New publication in ACS Nano entitled “Bioinspired Theranostic Coordination Polymer Nanoparticles for Intranasal Dopamine Replacement in Parkinson’s Disease” with Dr. Javier García-Pardo as the first author. This work has been done thanks to the strong collaboration between Nanosfun and with different research teams: the group of Dr. Ana Paula Candiota from the Biomedical Applications of Magnetic Resonance Group, the group of Dr. Miquel Vila from the Neurodegenerative Diseases Research Group (Vall d’Hebron Research Institute – VHIR and Center for Networked Biomedical Research on Neurodegenerative Diseases – CIBERNED) and the group of Dr. Julia Lorenzo from the Protein Engineering and Proteomics Group (Institut de Biotecnologia i Biomedicina – IBB).
In this work, the authors envisioned a new approach for the dopamine (DA) replacement in Parkinson’s disease that consisted in the formation of a tailor-made coordination polymer, where the central polymeric backbone was made of iron nodes linked to a bidentate ligand such as 1,4-bis(imidazol-1-ylmethyl)benzene (bix) and DA was used as a counter ligand to complete the coordination sphere. The composition of the resulting nanoparticles (DA-NCPs) resulted to have a structure inspired by neuromelanin (NM), but with the fundamental difference that the incorporation of DA to the nanoparticles was reversible inside the cell.
Interestingly, the in vivo experiments performed through the nasal administration of the nanoparticles into the living brain showed an efficient delivery of DA to the nigrostriatal pathway capable of attenuating motor alterations in a 6-OHDA-induced animal model of Parkinson’s disease. On top of that, the presence of iron ions was used to track the nanoparticles by magnetic resonance imaging. All in all, these results position this last generation of DA-based nanoparticles in the field of DA replacement therapy with nanoparticles.

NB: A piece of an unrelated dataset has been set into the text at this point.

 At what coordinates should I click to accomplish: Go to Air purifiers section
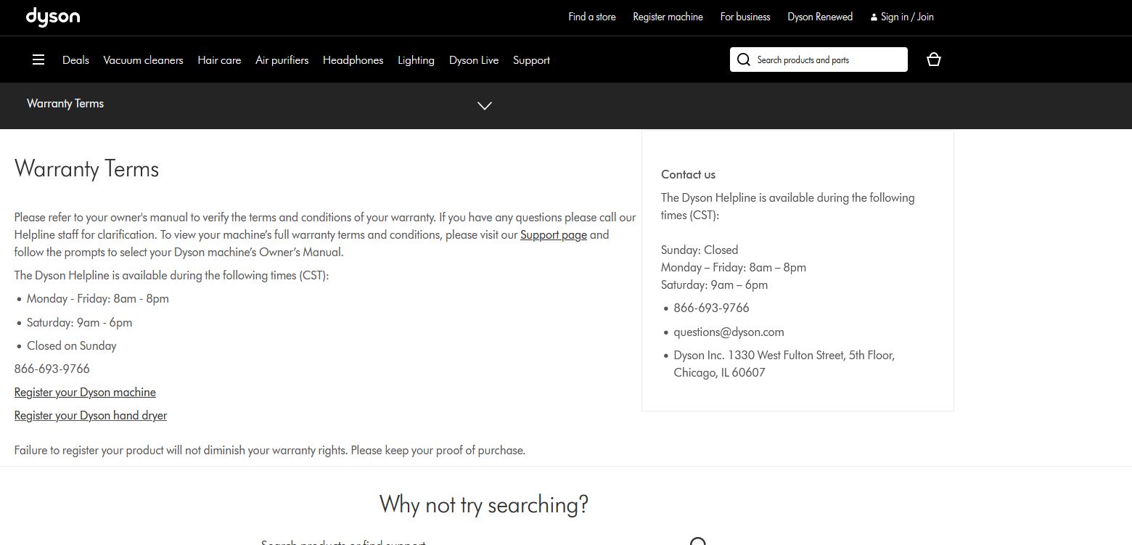pyautogui.click(x=282, y=60)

ABSTRACT: Dopamine (DA) is one of the main neurotransmitters found in the central nervous system and has a vital role in the function of dopaminergic (DArgic) neurons. A progressive loss of this specific subset of cells is one of the hallmarks of age-related neurodegenerative disorders such as Parkinson’s disease (PD). Symptomatic therapy for PD has been centered in the precursor L-DOPA administration, an amino acid precursor of DA that crosses the blood–brain barrier (BBB) while DA does not, although this approach presents medium- to long-term side effects. To overcome this limitation, DA-nanoencapsulation therapies are actively being searched as an alternative for DA replacement. However, overcoming the low yield of encapsulation and/or poor biodistribution/bioavailability of DA is still a current challenge. Herein, we report the synthesis of a family of neuromelanin bioinspired polymeric nanoparticles. Our system is based on the encapsulation of DA within nanoparticles through its reversible coordination complexation to iron metal nodes polymerized with a bis-imidazol ligand. In addition to being simple and inexpensive, our methodology results in DA loading efficiencies of up to 60%. In vitro, DA nanoscale coordination polymers (DA-NCPs) exhibited lower toxicity, degradation kinetics, and enhanced uptake by BE(2)-M17 DArgic cells compared to free DA. Direct infusion of the particles in the ventricle of rats in vivo showed a rapid distribution within the brain of healthy rats, leading to an increase in striatal DA levels. More importantly, after 4 days of nasal administration with DA-NCPs equivalent to 200 μg of the free drug per day, the number and duration of apomorphine-induced rotations were significantly lower than in either vehicle or DA-treated rats performed for comparison purposes. Overall, this study demonstrates the advantages of using nanostructured DA for DA-replacement therapy.